Random Thoughts on the 3 Courses

My familiarity with Prof. Ng’s lecture/speaking style enabled me to run the videos at 1.5 and even 2.0 speed sometimes. I ‘m not doing that with the DL heroes videos as I ‘m not as familiar with their speaking style. I spent more time reading through and experimenting with the programming assignments as they solidify the concepts. I also set up some of the course notebooks to run locally by downloading some dependent resources from Coursera.

The first two courses in this deeplearning.ai specialization really felt like in-depth follow-ups to classes 2,3,4,5 and to some extent 6 of the intro ML class. Aside from improving my intuition on NNs in general the topics related to related to hyper parameters tuning and optimization and structuring projects are quite helpful. The TF intro where he shows how to simplify implementation of similar functionally done via numpy in earlier weeks is great too.

“Saddle point optima”, “ball rolling down in a bowl”, “Pandas vs. Caviar” are some nice summary phrases for critical concepts. The first one was probably around for a while but I didn’t know about that phrase until this class.

The Soothing Professor

The great thing about Prof. Ng’s classes is that he does good bit of hand-holding and “spoon feeding” for instance in the programming assignments and also where calculus/derivatives are involved. This is critical to build basic foundations without getting distracted/losing the big picture and I wish more instructors would use this approach on new ML topics. Here are some soothing terms sprinkled all over the lecture videos.

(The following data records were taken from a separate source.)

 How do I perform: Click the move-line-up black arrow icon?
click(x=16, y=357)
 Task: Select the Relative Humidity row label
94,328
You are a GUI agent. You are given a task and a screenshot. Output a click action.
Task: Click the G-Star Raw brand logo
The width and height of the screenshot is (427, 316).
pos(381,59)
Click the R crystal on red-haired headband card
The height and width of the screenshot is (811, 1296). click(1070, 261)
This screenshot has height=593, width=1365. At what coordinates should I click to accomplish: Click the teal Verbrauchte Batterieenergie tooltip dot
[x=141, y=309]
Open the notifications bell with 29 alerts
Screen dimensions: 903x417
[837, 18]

“For those of you a bit more familiar calculus …. (Its ok if you don’t follow/get)”
“Don’t worry about it. “
“You don’t need to know ….”
“Deep learning frameworks like tensorflow, PaddlePaddle, keras or caffe come with a dropout layer implementation. Don’t stress — you will soon learn some of these frameworks.”
“To save you from doing the calculus, you should get ….”

Expectations after completing

Completing these (or any) classes will not make you a ML expert but definitely will make one more than ready for Kaggle, enable one to read and understand some literature, work on hobby, meet ups or professional projects in ML.

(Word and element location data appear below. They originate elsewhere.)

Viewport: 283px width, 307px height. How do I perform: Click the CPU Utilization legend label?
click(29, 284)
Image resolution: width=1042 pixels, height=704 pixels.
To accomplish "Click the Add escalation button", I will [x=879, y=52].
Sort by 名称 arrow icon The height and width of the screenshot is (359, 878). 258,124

To be able to understand the more advanced research published on Arxiv or ICML, emerging trends or solve challenges one needs to run the “Idea, Code, Experiment” loop suggested by Prof. Ng on as many real world projects as possible. Also, the idea of build your first system quickly and iterate will be quite familiar to followers of lean startup method where it is critical build Minimum Viable Product quickly and iterate to reduce risk.

I think the intro ML class was released in 2013 or so. There was a statement in one of the videos in that class along the lines of “If you complete this class you know as much as most people using ML already know”. This is definitely not true anymore and may have been removed from the current version of that class. That type of language is not there in the deeplearning.ai specialization videos. Instead phrases like “will help you break into AI” are used.

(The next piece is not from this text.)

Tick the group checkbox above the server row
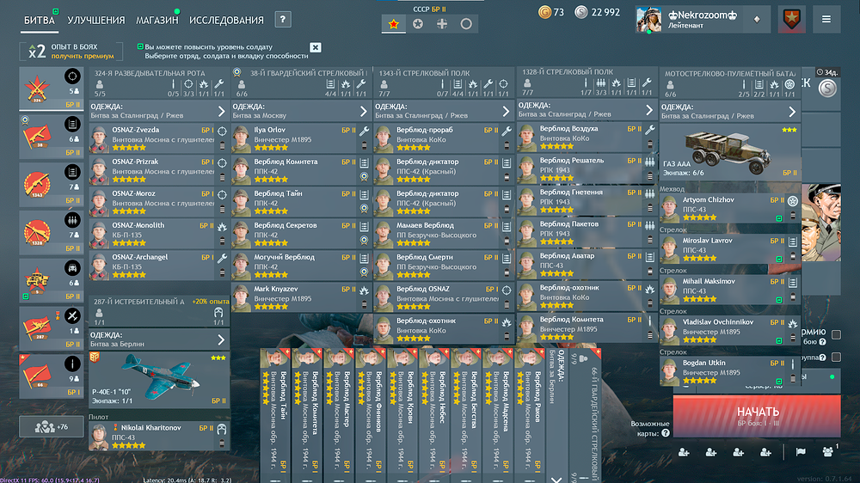This screenshot has width=860, height=483. (x=836, y=356)
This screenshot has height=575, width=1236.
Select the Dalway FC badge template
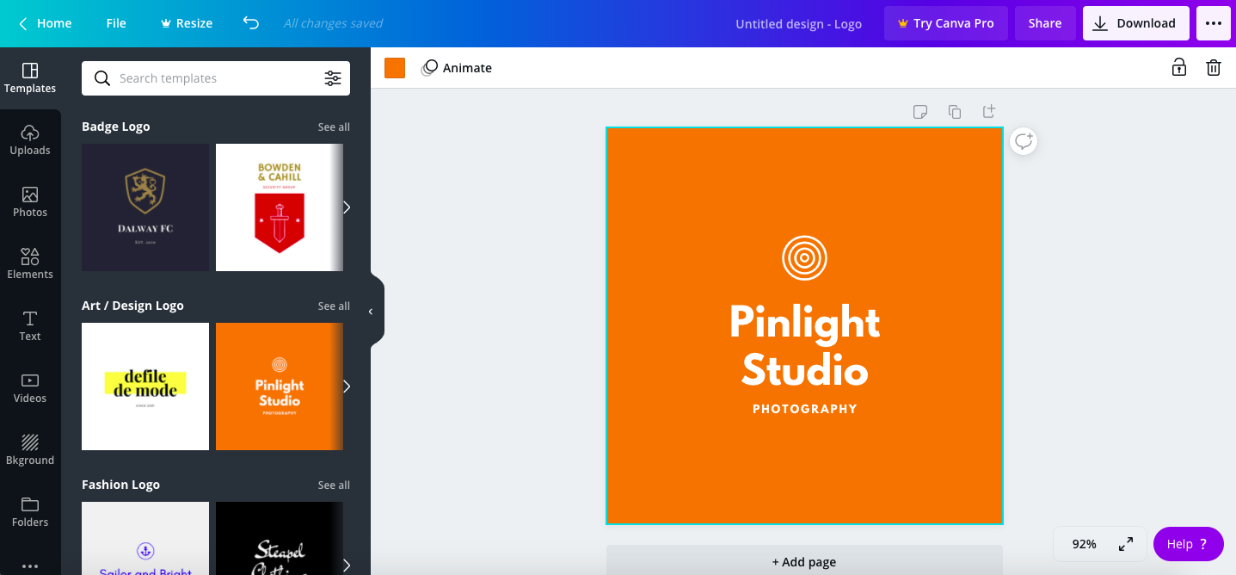[x=145, y=207]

Getting Ready for Courses 4 and 5

As a prep work to courses 4 and 5 I found videos by Brandon Rohrer quite helpful so far on high level CNN and RNN/LSTM intuition. While I have not yet done cs231n, lecture10 on combining CNN with LSTM lecture for image captioning could be handy prep work for 4 and 5.

Feedback

Feedback can be sent to feedback AT deeplearning DOT ai or via twitter #deeplearniNgAI

If courses 4 and 5 can use even higher level Keras abstractions with TensorFlow as backend that would be cool. Keras already supports TensorFlow as a backend. Work is underway for Keras to support other computation backends like MxNet and CNTK .

Help us develop intuitions into combining different NN techniques like CNN+RNN+LSTM+search methods and may be even address topics specific to ML on mobile/constrained envs.

Longer term, given that Prof. Ng’s PhD thesis is in the area of RL, a course related to that would also be great to aid self learners struggling with CS294 or trying to understand the intricacies of how AlphaGo did what it did!